Para muchos pensadores liberales, el libre mercado es justo en tanto respeta la libertad de las personas y promueve su autonomía. La premisa de estos pensadores es que cualquier restricción a la libertad de actuar e interactuar necesita ser justificada. Además, sostienen que ni el Estado ni otras personas tienen derecho a decidir qué es lo que uno debe preferir. Lo que importa es decidir por cuenta propia, formar una escala de preferencias de acuerdo a los valores en los que uno cree. La relación entre preferencias y valores es mucho más estrecha de lo que podría parecer a primera vista. Y es que la satisfacción de preferencias va mucho más allá de necesidades básicas como alimentación o alojamiento. Una vida plena es, siempre, una vida en sociedad (Raz 1986, 288-320). El bienestar de otras personas, ya sean familiares, amigos, o compatriotas, es importante para nuestro propio bienestar en tanto nuestras vidas serían muy pobres sin el amor, la amistad, el respeto y la cooperación que fluyen de estas relaciones.

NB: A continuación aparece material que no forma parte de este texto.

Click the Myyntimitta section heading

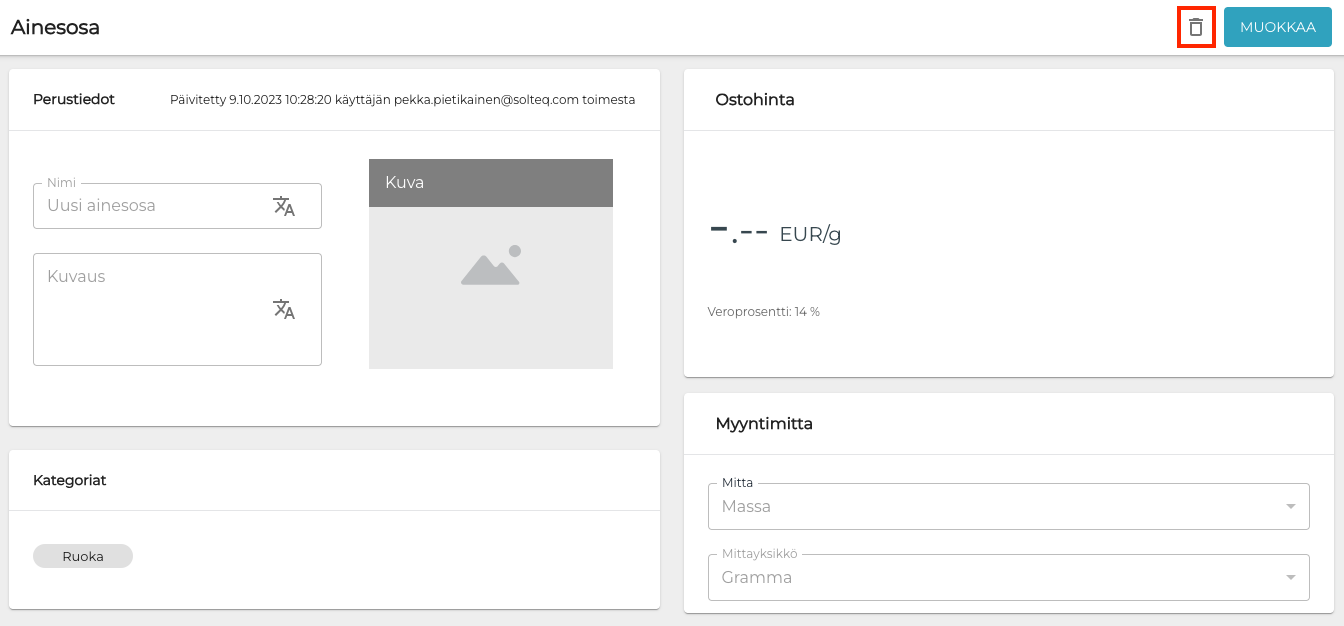pos(764,424)
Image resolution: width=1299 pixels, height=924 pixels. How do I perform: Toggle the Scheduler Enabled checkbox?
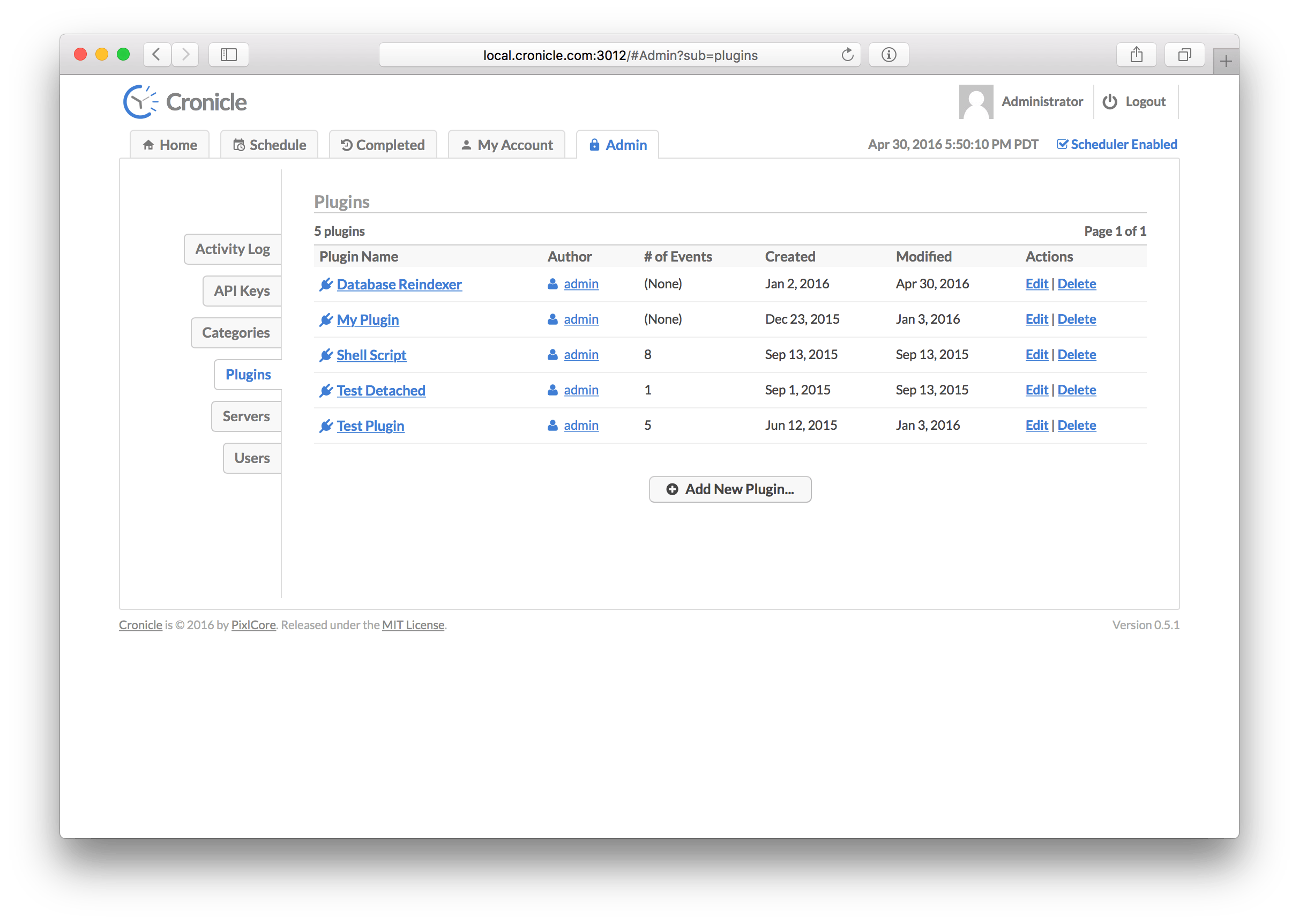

Los proyectos que emprendemos en nuestro tiempo libre, desde cosas muy simples como ir al cine, ir a misa o jugar ajedrez, hasta tareas complejas como organizar un viaje con tres hijos, son todas actividades socialmente reconocidas, actividades que otras personas también valoran y realizan. Por ello, nuestras preferencias nunca son puramente privadas, sino también el reflejo de la pluralidad de valores de una sociedad. Desde esta perspectiva, el mercado libre debe ser defendido en tanto es el sistema más eficiente que tenemos para la satisfacción de las preferencias que cada uno de los ciudadanos expresa de acuerdo a su concepción de una buena vida.

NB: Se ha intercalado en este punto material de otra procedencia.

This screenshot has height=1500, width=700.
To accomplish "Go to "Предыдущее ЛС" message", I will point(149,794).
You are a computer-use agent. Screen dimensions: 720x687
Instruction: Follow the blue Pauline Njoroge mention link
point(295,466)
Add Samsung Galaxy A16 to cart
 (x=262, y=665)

Otro argumento para preferir el libre mercado a cualquier alternativa es su capacidad de fomentar el desarrollo personal. El hecho de que el libre mercado premie a aquellos empresarios y empleados que logran cautivar a los compradores con ideas nuevas, o con un excelente servicio, motiva a muchas personas a destacar en lo que hacen. Por todas estas razonas, el precio adecuado, el equilibrio entre oferta y demanda, es valioso desde una perspectiva ética. Es la mejor fórmula para distribuir recursos respetando la autonomía de cada consumidor y premiando, al mismo tiempo, las virtudes de los vendedores más exitosos. El precio adecuado puede ser, al mismo tiempo, el precio justo.
Dos problemas: Preferencias malas e instituciones injustas
Sin embargo, no todo es color de rosa. Un problema que debemos enfrentar es el hecho de que existen preferencias malas. En un libre mercado, nada previene a un padre de familia de derrochar, en una sola noche, el dinero guardado durante largos años para la educación de sus hijos en un casino. Otro caso es la desigualdad salarial entre hombres y mujeres. Las estadísticas demuestran que, en todo el mundo, los hombres son mejor pagados que las mujeres por realizar exactamente el mismo trabajo.
En ambos casos, es evidente que los clientes debieron haber cambiado sus preferencias a la luz de los hechos. El padre de familia debió haber tenido mayor consideración a favor de la educación de sus hijos. El empleador debió haber reconocido que un sueldo debe fijarse en función al desempeño del trabajador, no en función a su sexo. Lo cierto es que no todas nuestras decisiones son como deberían ser desde un punto de vista ético. Es fácil comprar un producto de una empresa con reputación de maltratar a sus trabajadores, sobre todo cuando ese producto es el más barato. Pero son estos tipos de preferencias los que mantienen un sistema que, en vez de fomentar libertad y autonomía, termina oprimiendo vidas.
La mejor solución a este problema es la reforma personal, es decir, que cada persona incorpore consideraciones éticas a la hora de formar sus preferencias. Otra opción sería el paternalismo del Estado, algo que muchos liberales rechazan. En este último caso, el Estado interviene dificultando la satisfacción de ciertas preferencias consideradas reprobables. En el caso de los casinos, por ejemplo, el Estado podría gravarlos con un impuesto (lo cual elevaría los costos de jugar), limitar la cantidad de dinero que uno puede gastar en una noche, o, radicalmente, podría prohibir los casinos.
Muchos liberales rechazan este tipo de soluciones, no porque niegan la existencia de preferencias malas, sino porque creen que toda persona adulta tiene la responsabilidad de elegir bien. Un Estado que dicta las elecciones correctas a sus ciudadanos niega su capacidad de decidir por cuenta propia. La libertad de llevar una vida buena de forma autónoma, en base a decisiones propias, constituye un valor humano tan importante que la intervención del Estado resulta siendo seriamente problemática.